Auch wenn sich der wirtschaftspolitische Rahmen aufgehellt hat, so signalisiert der makroökonomische Datenkranz Krise. Die Inflation liegt noch bei 39 Prozent, die Leitzinsen betragen 42,5 Prozent. Das Wachstum ist zwar positiv, doch hinterlassen der radikale Schwenk von der Niedrig- zur Hochzinspolitik und staatliche Ausgabenkürzungen Bremsspuren in der Realwirtschaft. Viele Bürger murren ob knapper Einkommen und Renten, aber schnell steigender Lebenshaltungskosten.

Kapitalmarktinvestoren haben das staatliche Defizit angesichts hoher Lira-Zinsen und einer halbwegs stabilen Währung zuletzt gerne finanziert, doch dürfte sich mancher Carry-Trader dieser Tage beim Lira-Absturz eine blutige Nase geholt haben. Investoren in der Realwirtschaft bleiben in Warteposition, Hoffnungen auf große Geldinfusionen aus der Golfregion haben bisher getrogen.

Ein stabiler Anker sind westliche Entwicklungsbanken. Weltbank und Europas Förderinstitute EBWE und EIB unterstützen Investments in der Türkei mit vielen Milliarden Dollar.
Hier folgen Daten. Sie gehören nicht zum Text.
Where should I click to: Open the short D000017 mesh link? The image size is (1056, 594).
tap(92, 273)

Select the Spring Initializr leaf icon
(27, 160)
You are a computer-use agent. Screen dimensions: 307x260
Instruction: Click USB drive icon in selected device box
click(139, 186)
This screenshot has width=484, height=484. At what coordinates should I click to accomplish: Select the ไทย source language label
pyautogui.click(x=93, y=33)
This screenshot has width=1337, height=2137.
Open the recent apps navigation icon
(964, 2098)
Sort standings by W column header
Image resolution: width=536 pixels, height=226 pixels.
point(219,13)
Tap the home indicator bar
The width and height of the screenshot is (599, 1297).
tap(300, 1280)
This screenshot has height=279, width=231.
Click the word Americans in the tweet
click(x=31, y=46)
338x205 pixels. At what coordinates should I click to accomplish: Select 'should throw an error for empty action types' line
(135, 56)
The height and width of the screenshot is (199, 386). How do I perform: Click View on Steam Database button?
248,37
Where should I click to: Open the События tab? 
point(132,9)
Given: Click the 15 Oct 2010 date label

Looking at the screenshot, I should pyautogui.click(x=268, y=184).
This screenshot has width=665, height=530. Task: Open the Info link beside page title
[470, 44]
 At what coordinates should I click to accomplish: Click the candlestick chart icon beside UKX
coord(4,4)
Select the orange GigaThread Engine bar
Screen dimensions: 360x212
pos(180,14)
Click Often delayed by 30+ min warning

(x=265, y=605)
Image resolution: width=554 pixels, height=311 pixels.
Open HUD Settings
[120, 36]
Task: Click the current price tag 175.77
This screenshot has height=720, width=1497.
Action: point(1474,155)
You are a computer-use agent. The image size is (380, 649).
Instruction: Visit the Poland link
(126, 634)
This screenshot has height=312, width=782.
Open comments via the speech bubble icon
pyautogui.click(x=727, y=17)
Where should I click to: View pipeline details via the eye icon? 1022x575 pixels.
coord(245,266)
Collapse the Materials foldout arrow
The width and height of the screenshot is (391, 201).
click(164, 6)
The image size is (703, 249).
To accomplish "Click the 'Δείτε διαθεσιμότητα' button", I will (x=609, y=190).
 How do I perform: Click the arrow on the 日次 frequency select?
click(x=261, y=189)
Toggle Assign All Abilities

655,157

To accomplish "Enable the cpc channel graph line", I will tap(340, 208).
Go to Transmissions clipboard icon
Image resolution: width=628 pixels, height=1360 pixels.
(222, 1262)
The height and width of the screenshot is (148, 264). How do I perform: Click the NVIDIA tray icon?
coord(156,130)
Sie sehen darüber hinweg, dass Erdoğan demokratische Regeln mit Füßen tritt, wenn es ihm in den politischen Kram passt. Maßregelungen der EU, des mit Abstand wichtigsten Handelspartners der Türkei, haben dort wenig bewirkt. Die Europäer sollten sie unterlassen und Erdoğan einen „Deal“ anbieten: Zollunion vertiefen, gemeinsame Energieagenden schmieden, Visavergabe lockern. Europa sollte weniger Regeln als Produkte exportieren. Das könnte eine vertrauensbildende Maßnahme sein.

Die Türkei ist und bleibt trotz gravierender politischer Mängel ein wichtiger Wirtschaftsstandort mit günstigen Produktionsbedingungen. Sie verfügt über ein schnell wachsendes technologisches Potential, wie die Rüstungsbranche eindrucksvoll zeigt, einen großen Binnenmarkt voll junger Käufer und alle Eigenschaften eines regionalen Drehkreuzes. Die EU sollte das auch vor dem Hintergrund des geopolitischen Bedeutungsverlustes, den Donald Trump ihr soeben zufügt, anerkennen. So wichtig und richtig es ist, dass Kommissionspräsidentin Ursula von der Leyen die aktuellen Entwicklungen als „äußerst besorgniserregend“ umschreibt, für Abhilfe sorgen müssen die Türken selbst.